On substance, the advantages are ultimately McCain’s. There is simply not one policy area where Obama or Clinton are closer to the policy views of a majority of evangelicals. On the environment, on torture, on abortion, on the war, on education, on marriage, and on the role of government — in every area, McCain is closer to the mainstream of evangelical opinion. It would thus be a triumph of the race, gender, or style card — with, perhaps, a soupçon of white suburban guilt — for evangelical voters to break in any direction but right.
And for their part, McCain campaign insiders do not believe that evangelicals represent as great a challenge. “I don’t believe this is going to be as difficult as people seem to think it is. I believe there is a disconnect between the "talking heads" and the people in the trenches,” says Marlys Popma, former President of Iowa Right to Life and Executive Director of the Iowa Family Policy Center, who has been McCain’s point-woman for state-level evangelical and family groups. “Conservatives, including evangelical conservatives, want less government. We believe that Government and in this case the presidency is really only supposed to do a few things, two of them being: protecting American citizens, and appointing and commandeering the confirmation of qualified judges.”
“John McCain is a stellar candidate on both counts. When the rancor subsides, this will become more and more clear and the difference on these two issues — judges and the war on terror — between John McCain and either Obama or Clinton will become so frighteningly clear that evangelical conservatives will easily see that John McCain is not only superior to the Democrats but has been superior on these counts all along.”
In the larger sense, the candidacy of John McCain represents a last hurrah for the old mainline, the centrist Christian denominations that have declined steadily for the last four decades and are now on the edge of extinction. His faith is a private matter to him, in a way that seems an odd political throwback to roughly a third of the GOP coalition, particularly its most youthful element.

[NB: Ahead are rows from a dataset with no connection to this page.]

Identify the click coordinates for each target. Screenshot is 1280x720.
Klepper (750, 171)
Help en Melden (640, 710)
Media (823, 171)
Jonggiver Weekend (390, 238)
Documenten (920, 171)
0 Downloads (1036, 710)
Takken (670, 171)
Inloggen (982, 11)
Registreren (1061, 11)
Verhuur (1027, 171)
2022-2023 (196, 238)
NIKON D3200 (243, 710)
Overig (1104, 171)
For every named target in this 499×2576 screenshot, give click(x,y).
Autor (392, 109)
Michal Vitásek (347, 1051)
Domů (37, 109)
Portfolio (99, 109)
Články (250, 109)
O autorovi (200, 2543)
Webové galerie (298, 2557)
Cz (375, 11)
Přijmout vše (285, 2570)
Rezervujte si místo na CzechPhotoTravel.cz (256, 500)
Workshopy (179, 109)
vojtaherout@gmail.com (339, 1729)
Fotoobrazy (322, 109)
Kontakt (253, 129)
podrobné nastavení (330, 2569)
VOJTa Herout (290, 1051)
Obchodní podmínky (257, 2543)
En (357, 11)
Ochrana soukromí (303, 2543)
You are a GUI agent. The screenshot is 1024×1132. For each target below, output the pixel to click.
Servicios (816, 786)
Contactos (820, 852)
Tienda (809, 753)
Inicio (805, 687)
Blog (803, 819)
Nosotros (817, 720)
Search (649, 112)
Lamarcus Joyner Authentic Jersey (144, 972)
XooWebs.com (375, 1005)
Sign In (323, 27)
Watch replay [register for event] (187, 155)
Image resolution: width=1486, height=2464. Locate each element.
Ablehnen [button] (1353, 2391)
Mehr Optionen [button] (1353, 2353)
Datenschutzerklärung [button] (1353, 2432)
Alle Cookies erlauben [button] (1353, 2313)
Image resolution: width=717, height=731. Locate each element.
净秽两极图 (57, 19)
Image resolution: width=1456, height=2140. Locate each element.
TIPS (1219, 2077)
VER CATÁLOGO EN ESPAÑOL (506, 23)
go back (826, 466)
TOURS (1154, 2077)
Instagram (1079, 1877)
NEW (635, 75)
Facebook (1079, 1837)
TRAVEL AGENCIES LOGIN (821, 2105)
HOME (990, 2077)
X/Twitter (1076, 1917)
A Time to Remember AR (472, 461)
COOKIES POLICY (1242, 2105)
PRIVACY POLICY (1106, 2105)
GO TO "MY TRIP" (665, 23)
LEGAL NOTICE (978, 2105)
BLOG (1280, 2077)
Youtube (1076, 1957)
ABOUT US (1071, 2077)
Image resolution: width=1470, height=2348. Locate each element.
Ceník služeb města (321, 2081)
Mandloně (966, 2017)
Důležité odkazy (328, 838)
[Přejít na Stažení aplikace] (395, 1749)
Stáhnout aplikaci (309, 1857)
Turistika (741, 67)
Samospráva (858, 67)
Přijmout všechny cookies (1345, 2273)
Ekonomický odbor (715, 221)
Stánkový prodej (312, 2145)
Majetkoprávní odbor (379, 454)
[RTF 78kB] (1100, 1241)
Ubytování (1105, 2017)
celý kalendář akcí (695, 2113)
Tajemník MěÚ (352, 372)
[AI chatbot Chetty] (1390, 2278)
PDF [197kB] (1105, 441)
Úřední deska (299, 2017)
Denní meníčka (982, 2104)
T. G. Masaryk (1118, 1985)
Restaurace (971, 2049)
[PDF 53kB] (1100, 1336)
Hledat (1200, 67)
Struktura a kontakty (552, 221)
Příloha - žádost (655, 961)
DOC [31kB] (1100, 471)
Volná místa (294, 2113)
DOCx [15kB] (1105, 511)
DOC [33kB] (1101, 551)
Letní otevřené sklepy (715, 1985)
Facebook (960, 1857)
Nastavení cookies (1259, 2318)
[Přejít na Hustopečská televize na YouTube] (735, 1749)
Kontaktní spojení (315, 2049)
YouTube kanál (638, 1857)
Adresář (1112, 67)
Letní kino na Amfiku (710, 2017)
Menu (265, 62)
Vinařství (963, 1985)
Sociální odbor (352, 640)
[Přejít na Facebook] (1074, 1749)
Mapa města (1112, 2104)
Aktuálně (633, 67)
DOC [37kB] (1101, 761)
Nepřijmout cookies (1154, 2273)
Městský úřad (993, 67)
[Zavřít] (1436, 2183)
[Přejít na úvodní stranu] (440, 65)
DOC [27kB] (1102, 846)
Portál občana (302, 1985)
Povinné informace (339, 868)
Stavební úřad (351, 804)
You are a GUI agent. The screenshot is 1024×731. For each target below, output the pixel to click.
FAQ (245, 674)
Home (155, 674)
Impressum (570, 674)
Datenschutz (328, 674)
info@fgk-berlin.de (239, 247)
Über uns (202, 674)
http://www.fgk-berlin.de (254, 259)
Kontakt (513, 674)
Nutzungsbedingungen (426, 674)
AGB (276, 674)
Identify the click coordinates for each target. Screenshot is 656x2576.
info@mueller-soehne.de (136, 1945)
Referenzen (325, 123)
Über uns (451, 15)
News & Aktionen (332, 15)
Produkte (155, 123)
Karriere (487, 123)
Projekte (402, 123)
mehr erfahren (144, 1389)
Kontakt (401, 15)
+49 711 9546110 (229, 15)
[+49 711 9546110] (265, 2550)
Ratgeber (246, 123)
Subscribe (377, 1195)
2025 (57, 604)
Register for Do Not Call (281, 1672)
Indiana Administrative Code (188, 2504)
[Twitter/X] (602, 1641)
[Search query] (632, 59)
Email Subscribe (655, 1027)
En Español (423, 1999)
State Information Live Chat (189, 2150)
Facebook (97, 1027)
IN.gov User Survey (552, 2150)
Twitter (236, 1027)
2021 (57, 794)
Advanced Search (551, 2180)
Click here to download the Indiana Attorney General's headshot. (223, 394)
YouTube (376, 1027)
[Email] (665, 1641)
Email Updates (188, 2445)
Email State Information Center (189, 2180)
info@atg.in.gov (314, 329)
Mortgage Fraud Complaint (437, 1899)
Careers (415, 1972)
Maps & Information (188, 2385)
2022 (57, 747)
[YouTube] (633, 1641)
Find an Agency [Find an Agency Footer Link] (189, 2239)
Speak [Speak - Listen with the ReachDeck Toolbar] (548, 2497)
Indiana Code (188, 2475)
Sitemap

The Pew Research Center’s polling data reveals how isolated McCain’s position is becoming as America’s religious trends shift: while the Millennial generation of voters is one of the most agnostic on record at 19%, they are also the most evangelical — in some denominations, as much as a 20% increase over Generation Xers. But at the same time, non-Christian Millennials have extremely negative views of their evangelical peers — according to the same Pew report, only 13% positive. As the extremes increase in number, the nougat-filled center of occasional-churchgoers is in noticeable decay.
In other words: you think we’re polarized about faith in politics now? Wait twenty years.